Sanal asistanlar yaygın olarak akıllı cihazlarımızın içinde yer alıyor. En popüler akıllı cihaz üreticilerinin hemen hemen hepsinde bir sanal asistan hizmeti var. Genelde bir sesli komut kalıbı ile seslendiğinizde aktive olup size cevap veriyor. Örneğin ‘Hey Siri, bugün hava nasıl?’ diye seslendiğinizde cümlenizin ‘Hey siri’ ile başladığını algıladıktan sonra ona seslendiğinizi anlayıp hava durumu bilgisini size sesli olarak cevap veriyor.
Sanal asistanlar aynı zamanda basit sorular dışında farklı komutları anlayıp uygulayabilecekleri şekilde eğitilebiliyorlar da. Örneğin ev otomasyon sisteminiz ile ilişkilendirip ‘klimayı çalıştır’ gibi komutları uygulayabilmesini sağlayabiliyorsunuz. Şimdi şunu hayal edelim. Apar topar evden çıkacaksınız ve vapura yetişmeniz gerekiyor. ‘Ok Google, İzmir vapur saatlerine sorar mısın, Bostanlı vapuruna yetişebilir miyim?’ diye soruyorsunuz. Sanal asistan, Google dışında başka bir yazılım firmasının yazmış olduğu ‘İzmir vapur saatleri’ asistan eklentisine komutunuzu aktarıyor. Eklenti sizin lokasyonunuza en yakın vapur iskelesinden Bostanlı’ya kalkacak en erken vapuru tespit ediyor, kalan süreyi ve iskeleye olan uzaklığınızı baz alarak yetişip yetişemeyeceğinizi hesaplıyor ve asistana iletiyor. Asistan da bunu sesli olarak size aktarıyor. Nasıl? Heyecan verici değil mi?
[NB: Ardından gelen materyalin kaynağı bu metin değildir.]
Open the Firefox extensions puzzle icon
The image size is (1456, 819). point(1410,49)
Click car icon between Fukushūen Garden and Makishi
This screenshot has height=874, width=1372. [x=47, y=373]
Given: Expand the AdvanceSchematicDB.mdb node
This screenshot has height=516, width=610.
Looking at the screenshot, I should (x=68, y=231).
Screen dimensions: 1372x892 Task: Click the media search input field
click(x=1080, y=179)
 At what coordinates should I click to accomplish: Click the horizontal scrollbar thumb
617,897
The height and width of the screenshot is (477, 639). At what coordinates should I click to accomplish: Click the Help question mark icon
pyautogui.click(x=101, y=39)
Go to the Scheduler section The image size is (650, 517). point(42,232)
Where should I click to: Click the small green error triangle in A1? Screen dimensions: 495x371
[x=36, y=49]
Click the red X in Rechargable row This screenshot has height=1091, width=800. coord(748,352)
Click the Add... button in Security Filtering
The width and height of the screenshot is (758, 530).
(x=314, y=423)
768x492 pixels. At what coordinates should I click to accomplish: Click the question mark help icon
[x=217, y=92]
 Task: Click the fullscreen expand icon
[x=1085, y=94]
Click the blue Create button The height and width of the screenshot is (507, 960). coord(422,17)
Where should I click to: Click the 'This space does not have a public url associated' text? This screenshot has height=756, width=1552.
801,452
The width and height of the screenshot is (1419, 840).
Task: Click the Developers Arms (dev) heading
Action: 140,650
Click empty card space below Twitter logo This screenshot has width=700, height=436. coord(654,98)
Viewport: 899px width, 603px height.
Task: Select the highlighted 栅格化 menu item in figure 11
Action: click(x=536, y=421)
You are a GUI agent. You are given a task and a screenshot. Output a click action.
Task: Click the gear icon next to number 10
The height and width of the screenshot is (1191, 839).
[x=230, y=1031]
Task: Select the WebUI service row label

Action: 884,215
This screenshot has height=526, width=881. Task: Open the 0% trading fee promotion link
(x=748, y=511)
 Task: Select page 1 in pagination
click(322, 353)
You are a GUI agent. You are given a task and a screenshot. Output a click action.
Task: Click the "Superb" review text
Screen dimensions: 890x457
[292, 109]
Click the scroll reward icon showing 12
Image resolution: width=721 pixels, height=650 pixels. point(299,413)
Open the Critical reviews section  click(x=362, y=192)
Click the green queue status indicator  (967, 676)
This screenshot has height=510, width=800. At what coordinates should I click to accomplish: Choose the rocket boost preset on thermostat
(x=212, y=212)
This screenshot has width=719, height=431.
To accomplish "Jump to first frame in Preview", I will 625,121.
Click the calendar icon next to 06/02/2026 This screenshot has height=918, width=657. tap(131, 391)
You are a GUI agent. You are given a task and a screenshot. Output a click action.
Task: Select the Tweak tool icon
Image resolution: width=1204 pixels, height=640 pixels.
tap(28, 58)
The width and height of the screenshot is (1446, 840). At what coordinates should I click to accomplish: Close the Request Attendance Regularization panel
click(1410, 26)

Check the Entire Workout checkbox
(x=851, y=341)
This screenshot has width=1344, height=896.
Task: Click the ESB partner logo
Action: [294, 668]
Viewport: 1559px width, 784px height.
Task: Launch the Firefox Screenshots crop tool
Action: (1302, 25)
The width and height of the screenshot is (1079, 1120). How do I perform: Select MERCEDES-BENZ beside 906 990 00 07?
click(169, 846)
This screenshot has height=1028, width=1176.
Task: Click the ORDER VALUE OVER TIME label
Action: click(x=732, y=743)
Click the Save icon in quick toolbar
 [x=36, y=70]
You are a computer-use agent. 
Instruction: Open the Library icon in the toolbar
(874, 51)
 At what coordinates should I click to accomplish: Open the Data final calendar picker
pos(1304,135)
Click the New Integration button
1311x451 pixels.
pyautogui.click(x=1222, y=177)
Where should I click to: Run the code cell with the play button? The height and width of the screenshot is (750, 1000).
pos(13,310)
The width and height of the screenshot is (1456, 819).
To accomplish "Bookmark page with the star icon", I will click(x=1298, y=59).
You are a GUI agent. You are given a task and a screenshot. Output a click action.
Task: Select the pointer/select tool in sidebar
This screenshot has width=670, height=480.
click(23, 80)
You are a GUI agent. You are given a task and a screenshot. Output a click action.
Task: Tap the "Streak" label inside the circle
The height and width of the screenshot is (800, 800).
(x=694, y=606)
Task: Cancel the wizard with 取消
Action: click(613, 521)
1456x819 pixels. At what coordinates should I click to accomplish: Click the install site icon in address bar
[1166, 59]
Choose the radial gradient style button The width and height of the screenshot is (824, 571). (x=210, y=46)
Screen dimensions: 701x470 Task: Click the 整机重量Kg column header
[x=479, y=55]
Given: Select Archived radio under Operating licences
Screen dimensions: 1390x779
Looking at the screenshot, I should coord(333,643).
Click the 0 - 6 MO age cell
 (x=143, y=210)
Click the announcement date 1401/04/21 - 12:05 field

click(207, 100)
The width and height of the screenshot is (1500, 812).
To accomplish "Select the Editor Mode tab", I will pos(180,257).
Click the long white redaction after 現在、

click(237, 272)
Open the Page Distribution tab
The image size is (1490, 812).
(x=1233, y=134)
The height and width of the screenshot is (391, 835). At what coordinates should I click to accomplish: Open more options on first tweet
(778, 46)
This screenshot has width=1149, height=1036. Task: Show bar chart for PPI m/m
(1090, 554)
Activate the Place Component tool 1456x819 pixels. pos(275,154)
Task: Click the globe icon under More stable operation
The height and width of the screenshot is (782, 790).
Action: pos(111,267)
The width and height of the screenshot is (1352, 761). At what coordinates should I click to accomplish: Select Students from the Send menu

Google bir süre önce I/O konferansında yeni Duplex teknolojisini tanıttı. Duplex bir süredir Google’ın üzerinde çalıştığı bir teknoloji. Henüz ayak sesleri yavaş yavaş duyuluyor. Yakında tümüyle hayatımıza girecek. Temel kapsamda bir kuaförü veya bir restoranı telefonla arayarak sizin adınıza randevu alan bir teknoloji. Şu an için sadece randevu alabiliyor ama ilerde bundan çok daha fazlasını yapabilecek. Duplex’in herkesi hayran bıraktıran yanı detaylarda gizli. Konferans sırasında gösterilen demoda, bir kişi sanal asistandan kuaförünü arayarak randevu almasını istedi. Hangi gün hangi saatler arasında uygun olduğunu belirtti. Sanal asistan isteği Duplex’e iletti. Bundan sonrası herkesin tüylerini diken diken yapacaktı. Duplex kuaförü aradı. Konuşmaya başladığında onun bir sanal robot mu yoksa insan mı olduğunu ses tonundan ve konuşmasından ayırt etmek imkansıza yakındı. Konuşma sırasında ‘aaaaa’, ‘hmm-hmmm’ gibi ses tonlamaları yapıyordu. Karşı tarafın söylediklerini anlayıp yorumlayıp cevap verebiliyordu ve bunu bir insanın düşünüp karar verme süresi kadar kısa sürelerde yapıyordu. Bu sebeple de verdiği tepkiler ve cevaplar bir insanınkinden ayırt edilemez düzeydeydi. Bir insan ile bir sanal robotun yaklaşık 1-2 dakikalık telefon görüşmesi sonrasında Duplex randevuyu almayı başardı. Bu demo aslında teknolojinin nerelere gideceğinin ayak sesleriydi. Ne söylediğinizi anlayan, yorumlayan ve karar veren teknolojilerin hayatımızı değiştireceği günler çok uzakta durmuyor. ‘Boston Dynamics’ tarafından yürütülen ve kusursuza yakın fizik dinamiklerinde yürüyen koşan tırmanan robotlarla, insansı konuşan karar veren cevaplayan bu teknolojiler harmanlandığında neler olacağını düşünmek oldukça heyecan verici.